It must be said at the outset that no one knows for sure yet. If you've read sci-fi novels such as Snow and Ready Player One, you may have a gist of what we might be approaching. In both positive and negative ways, it depends on your point of view.
For some, this project represents the future of the Internet. It is believed that for virtual reality (VR), the Metaverse will be what modern smartphones are compared to the first mobile phones in the 1980s - a massive step forward. While today VR is especially synonymous with the video game experience, Mark Zuckerberg's virtual world can be used for anything - work, games, concerts, meetings with friends, cinema visits, and everyday online life.
According to Mark Zuckerberg, who this year alone has invested at least USD 10 million into Metaverse, the existing brand (Facebook) cannot represent everything we do today, let alone in the future, and therefore must change. In Metaverse, people can play, work and communicate in a virtual environment, using mainly VR headsets.
Rebranding does not concern individual platforms (Facebook, Instagram and WhatsApp), but only the parent company that owns them.
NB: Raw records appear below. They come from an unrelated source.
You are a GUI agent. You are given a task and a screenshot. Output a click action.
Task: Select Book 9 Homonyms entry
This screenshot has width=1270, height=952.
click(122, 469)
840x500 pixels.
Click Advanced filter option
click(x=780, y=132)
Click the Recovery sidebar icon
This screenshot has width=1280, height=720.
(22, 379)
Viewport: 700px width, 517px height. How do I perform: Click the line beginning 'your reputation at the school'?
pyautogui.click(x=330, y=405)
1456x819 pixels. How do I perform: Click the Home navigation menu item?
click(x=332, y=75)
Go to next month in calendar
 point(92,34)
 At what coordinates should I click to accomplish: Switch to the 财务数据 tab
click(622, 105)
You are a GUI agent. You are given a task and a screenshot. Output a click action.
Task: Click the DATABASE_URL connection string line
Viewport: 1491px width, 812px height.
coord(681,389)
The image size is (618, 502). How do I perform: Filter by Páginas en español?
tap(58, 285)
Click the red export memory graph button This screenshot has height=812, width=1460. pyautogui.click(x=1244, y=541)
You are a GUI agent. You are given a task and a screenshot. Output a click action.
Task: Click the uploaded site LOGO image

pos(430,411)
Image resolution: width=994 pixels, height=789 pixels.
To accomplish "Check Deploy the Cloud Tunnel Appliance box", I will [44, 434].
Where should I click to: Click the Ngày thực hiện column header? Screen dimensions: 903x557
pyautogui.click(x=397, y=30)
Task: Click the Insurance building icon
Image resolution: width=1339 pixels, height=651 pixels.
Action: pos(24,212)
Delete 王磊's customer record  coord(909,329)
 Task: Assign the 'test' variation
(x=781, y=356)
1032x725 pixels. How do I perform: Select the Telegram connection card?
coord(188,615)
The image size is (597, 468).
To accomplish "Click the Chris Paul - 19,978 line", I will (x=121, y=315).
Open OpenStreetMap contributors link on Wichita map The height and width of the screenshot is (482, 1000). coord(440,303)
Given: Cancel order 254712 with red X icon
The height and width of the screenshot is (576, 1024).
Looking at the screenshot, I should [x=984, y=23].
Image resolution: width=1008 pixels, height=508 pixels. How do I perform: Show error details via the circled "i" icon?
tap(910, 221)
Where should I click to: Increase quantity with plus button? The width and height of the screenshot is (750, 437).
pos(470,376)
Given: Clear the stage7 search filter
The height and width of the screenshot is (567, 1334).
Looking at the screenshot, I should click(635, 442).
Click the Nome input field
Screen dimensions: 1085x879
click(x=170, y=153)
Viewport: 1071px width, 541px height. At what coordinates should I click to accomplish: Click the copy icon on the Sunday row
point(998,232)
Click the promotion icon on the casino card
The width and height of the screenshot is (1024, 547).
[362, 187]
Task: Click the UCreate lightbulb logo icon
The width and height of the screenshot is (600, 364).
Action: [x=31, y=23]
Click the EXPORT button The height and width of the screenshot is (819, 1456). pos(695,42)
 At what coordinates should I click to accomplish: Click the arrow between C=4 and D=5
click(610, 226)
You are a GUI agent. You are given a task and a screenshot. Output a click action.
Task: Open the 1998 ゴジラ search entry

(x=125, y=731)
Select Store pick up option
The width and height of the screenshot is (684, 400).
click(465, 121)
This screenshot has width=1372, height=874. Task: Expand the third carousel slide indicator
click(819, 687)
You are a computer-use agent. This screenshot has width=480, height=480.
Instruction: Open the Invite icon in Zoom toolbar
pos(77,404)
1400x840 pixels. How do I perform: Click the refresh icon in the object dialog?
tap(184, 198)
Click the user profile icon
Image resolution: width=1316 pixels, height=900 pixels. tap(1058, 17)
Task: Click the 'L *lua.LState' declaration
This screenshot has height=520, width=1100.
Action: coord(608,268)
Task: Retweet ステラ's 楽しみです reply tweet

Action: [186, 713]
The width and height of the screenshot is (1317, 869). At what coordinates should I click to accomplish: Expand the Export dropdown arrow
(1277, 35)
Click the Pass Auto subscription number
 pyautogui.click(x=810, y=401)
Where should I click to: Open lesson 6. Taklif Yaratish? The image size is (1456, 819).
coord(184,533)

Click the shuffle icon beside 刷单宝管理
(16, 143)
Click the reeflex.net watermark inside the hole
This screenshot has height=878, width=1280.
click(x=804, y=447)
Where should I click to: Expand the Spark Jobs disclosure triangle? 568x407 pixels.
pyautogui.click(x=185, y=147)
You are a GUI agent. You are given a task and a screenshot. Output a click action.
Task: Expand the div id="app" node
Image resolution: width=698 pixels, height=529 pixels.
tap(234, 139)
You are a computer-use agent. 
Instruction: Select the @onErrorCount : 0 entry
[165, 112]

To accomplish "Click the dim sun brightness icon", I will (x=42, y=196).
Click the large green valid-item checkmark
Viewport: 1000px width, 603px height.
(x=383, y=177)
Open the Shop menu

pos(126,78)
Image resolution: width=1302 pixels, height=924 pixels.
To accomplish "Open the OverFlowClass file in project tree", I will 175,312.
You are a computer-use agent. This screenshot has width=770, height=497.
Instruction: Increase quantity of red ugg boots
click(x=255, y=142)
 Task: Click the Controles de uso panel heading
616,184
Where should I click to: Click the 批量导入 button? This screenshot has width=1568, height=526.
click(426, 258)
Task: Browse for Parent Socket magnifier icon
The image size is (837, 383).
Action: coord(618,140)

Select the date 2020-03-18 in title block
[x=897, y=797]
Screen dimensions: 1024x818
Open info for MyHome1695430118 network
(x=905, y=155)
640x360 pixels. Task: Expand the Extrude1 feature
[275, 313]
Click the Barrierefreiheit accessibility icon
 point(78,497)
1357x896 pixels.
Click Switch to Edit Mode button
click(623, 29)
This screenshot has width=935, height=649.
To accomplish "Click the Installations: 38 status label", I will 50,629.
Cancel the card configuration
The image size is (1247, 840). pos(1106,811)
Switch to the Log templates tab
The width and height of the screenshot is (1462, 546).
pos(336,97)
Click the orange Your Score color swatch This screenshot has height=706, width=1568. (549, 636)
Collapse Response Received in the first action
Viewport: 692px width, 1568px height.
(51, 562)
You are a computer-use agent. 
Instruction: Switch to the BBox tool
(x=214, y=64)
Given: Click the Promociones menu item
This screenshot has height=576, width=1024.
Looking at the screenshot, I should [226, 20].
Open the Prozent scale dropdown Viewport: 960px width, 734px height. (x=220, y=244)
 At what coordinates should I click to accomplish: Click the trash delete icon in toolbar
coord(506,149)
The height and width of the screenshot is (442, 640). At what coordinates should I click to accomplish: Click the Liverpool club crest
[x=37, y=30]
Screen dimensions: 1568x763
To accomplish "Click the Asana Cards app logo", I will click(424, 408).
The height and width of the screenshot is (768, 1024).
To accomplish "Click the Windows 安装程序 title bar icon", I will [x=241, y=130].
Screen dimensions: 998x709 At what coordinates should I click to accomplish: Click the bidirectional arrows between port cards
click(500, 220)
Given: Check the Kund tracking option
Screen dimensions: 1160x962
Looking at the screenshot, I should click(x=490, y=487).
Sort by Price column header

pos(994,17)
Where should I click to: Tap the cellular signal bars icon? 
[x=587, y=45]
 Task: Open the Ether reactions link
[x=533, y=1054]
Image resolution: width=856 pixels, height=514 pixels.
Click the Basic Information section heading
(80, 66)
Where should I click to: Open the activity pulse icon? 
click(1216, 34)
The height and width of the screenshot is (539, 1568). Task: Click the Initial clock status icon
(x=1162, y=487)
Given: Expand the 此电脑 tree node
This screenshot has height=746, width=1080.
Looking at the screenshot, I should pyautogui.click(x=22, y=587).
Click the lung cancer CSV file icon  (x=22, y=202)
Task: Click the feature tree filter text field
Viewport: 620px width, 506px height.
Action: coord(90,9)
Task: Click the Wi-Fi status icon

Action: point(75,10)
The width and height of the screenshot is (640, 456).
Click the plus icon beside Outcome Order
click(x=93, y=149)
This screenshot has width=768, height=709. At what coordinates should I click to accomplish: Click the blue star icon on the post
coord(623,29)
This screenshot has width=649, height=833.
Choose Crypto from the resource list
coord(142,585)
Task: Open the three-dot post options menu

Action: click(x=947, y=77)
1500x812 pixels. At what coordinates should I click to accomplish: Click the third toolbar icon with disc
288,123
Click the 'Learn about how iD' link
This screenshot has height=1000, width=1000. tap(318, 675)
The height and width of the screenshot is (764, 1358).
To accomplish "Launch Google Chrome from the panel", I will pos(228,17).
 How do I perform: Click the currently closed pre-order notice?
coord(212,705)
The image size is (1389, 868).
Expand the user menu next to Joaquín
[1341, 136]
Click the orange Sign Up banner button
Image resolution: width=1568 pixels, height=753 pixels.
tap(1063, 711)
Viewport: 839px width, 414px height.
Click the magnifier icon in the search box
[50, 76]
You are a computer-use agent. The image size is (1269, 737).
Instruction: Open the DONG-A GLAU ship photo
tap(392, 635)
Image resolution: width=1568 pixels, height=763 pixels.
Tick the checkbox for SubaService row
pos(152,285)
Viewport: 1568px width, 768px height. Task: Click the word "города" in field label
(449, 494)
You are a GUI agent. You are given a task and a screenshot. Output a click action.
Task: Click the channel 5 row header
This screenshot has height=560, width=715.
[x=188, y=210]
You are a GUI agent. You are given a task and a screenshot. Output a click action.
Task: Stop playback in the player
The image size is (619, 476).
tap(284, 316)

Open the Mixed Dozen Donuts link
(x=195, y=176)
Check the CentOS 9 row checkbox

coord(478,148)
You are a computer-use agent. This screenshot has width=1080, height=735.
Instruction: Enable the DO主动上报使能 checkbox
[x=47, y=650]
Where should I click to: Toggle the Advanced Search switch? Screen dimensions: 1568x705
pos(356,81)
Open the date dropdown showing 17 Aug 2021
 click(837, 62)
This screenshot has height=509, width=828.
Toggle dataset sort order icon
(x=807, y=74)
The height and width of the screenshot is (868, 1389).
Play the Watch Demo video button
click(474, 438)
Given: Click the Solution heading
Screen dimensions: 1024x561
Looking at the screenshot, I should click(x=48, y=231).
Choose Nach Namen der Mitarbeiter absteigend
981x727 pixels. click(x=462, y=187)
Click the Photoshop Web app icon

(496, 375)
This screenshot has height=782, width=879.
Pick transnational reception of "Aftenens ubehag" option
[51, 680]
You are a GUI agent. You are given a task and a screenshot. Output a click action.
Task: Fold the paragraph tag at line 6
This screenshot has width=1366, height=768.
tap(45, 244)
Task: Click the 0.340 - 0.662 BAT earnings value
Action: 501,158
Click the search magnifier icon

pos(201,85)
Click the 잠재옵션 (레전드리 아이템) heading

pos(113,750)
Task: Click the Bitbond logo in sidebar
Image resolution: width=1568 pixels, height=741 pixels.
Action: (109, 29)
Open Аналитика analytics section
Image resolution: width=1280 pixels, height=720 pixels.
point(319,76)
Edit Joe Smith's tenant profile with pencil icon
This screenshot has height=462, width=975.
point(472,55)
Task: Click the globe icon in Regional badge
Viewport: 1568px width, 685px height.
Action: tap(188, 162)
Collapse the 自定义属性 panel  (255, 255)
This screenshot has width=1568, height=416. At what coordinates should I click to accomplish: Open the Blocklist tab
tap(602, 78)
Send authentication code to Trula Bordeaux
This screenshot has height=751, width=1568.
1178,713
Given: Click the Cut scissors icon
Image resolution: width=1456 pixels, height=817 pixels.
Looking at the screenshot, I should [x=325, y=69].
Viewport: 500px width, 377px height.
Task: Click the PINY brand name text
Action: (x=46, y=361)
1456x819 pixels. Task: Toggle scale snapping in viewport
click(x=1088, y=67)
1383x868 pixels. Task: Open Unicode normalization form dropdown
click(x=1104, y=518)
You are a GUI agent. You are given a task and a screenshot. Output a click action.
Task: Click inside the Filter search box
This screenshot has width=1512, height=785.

The change comes after a series of negative information about Facebook published by former employee Frances Haugen. According to her, Facebook prioritises profit over the protection of its users' personal data.
But Mark Zuckerberg argues that the rebranding is not connected to those activities. He is said to have been considering the change since 2012/2014 when he bought WhatsApp and Instagram. He said that now is the right time. So what can surprise us with Metaverse?
The term "metaverse" is not new. It was made famous in 1992 by novelist Neal Stephenson's Snow, where he described a 3D virtual world inhabited by avatars of real people. In his Metaverse, Mark Zuckerberg offers a utopian idea that will unlock a whole new economy of virtual goods and services.
Mark believes that in the next decade, people will spend most of their time in the immersive 3D version of the Internet. He is pushing developers' teams to create technology that would one day enable us to appear in virtual space as a full-body avatar, or to appear as a hologram in the real living room of our friends who live hundreds of kilometres away.
An important role in Metaverse will also be played by crypto-technologies (NFTs, smart contracts, etc.). This gives us at least a partial answer to the question as to whether people in the Metaverse will be able to own, trade, and sell something.
The hum of augmented reality and future digital worlds appears every few years, then slowly disappears. However, there is huge excitement among wealthy investors and large technology companies because for the first time, the necessary technology is almost within reach.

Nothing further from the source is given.